Method to break a baby Elliptic Curve analog to secp256k1

What would be the method of choice to compute the private key from the public key on a baby analog of secp256k1, say with $p$ and $n$ 144-bit?

What would be the pros and cons of Pollard's rho and Pollard's kangaroo ?

How can the special properties of a Koblitz curve be put to use?

Solving discrete logarithms in $144$-bit groups is hard Even scaling down to 144-bits is likely beyond current capability. To my knowledge the largest elliptic curve problem tackled with "black box" methods is sect113r1 which was attacked by Bernstein et al in 2016. The computation took 2 months on 120 FPGAs (not all FPGAs ran for the full 2 months). Their paper also tackles a 118-bit group which uses automorphism structure (see comment below on Koblitz curves).

As the naive costing posits 72-bits of work for a 144-bit group and 56.5-bits of work for a 113-bit group, one might ask why these efforts seem to lag behind the collision/exhaustive results of hash functions and block ciphers. The reason lies in the unit of work which for Pollard attacks is a group operation and for hash and block ciphers is roughly a single encryption/compression. These operations can differ in resources consumption by orders of magnitude.

Rho or Kangaroo Conceptually the Pollard rho and kangaroo algorithms are similar (indeed the use of the terms is rho, lambda and kangaroo frequently overlap and not consistently). One can think of the rho algorithm as an instance of the kangaroo approach where we have a single kangaroo that collides with itself. The rho algorithm is probably slightly easier to implement and Floyd's cycle-finding trick avoids issues with declaring kangaroo traps too early so that the wild kangaroo never hits them. However, the kangaroo approach lends itself much better towards parallelising as a herd of kangaroos can be implemented across several processors. Any two of these kangaroos colliding will solve our problem is roughly the same number of group operations, but now the group operations can be computed in parallel. For this reason kangaroo algorithms are the ones that record-breaking attempts use.
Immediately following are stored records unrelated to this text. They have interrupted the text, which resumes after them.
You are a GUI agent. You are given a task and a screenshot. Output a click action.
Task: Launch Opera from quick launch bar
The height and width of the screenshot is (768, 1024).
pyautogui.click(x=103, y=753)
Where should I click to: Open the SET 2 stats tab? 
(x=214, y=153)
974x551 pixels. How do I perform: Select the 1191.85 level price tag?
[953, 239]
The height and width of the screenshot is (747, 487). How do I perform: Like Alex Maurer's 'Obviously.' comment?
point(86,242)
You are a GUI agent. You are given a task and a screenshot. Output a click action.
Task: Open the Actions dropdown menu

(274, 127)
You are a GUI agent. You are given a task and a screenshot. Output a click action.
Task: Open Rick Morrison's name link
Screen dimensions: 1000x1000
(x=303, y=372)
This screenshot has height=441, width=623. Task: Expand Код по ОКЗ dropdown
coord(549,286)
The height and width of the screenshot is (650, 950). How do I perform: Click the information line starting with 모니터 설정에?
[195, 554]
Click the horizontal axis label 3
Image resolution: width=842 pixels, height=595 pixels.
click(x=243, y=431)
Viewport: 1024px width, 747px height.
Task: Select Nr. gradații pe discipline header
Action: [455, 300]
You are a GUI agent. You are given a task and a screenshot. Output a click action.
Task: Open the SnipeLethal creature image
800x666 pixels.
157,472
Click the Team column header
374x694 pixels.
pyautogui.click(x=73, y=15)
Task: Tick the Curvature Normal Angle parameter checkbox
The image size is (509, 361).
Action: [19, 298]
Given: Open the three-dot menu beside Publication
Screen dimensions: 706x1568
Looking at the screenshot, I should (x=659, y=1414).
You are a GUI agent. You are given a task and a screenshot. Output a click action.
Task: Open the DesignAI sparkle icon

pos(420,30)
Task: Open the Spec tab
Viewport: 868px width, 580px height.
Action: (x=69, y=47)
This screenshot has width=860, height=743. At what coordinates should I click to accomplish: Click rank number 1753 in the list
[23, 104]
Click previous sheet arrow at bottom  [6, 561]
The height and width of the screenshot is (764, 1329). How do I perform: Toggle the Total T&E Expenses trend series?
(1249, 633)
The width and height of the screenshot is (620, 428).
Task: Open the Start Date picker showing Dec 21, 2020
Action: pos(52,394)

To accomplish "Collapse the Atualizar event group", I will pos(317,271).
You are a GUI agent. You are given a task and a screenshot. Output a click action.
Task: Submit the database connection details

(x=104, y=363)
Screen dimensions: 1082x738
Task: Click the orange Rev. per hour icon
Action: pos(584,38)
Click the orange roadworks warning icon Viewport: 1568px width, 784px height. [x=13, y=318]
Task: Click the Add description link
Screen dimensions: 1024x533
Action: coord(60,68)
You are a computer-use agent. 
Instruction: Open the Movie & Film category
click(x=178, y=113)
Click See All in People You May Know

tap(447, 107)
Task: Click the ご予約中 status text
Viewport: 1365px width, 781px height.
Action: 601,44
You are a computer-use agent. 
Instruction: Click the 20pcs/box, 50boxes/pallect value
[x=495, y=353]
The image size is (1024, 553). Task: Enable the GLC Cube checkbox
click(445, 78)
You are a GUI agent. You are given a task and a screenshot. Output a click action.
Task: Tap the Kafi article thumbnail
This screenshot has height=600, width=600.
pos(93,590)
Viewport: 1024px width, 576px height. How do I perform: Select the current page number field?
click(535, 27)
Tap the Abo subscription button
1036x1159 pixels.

Special Properties of Koblitz curves The best way that I know to use the structure of Koblitz curves is to mod out by the automorphism group which is of order 6, so that instead of $\sqrt n$ in the complexity we get $\sqrt{n/6}$ which saves about 1.3-bits of work. Note that all elliptic curves have an automorphism of order 2 from point negation so that this is really only a speed up of about 0.8 bits. The idea is to use steps in our kangaroo method that respect the automorphism and then only look to collide on equivalence classes of the automorphism. For Koblitz curves this means declaring a collision if two points match $y$-coordinates ignoring sign. The 2010 paper of Duursma, Gaudry and Morain is good place to read up on these ideas.

One method would be to look whether the curve is twist secure. If the curve E is not twist secure, then there exists E' such that E is extended by square root of non-square mod p. If you send a point nP which is not on E but on E' and the other party multiplies its private key m to form Q, if the E' has a smaller subgroup, then you can compute the private key from the counter party because you now have small range to brute force to find m from Q.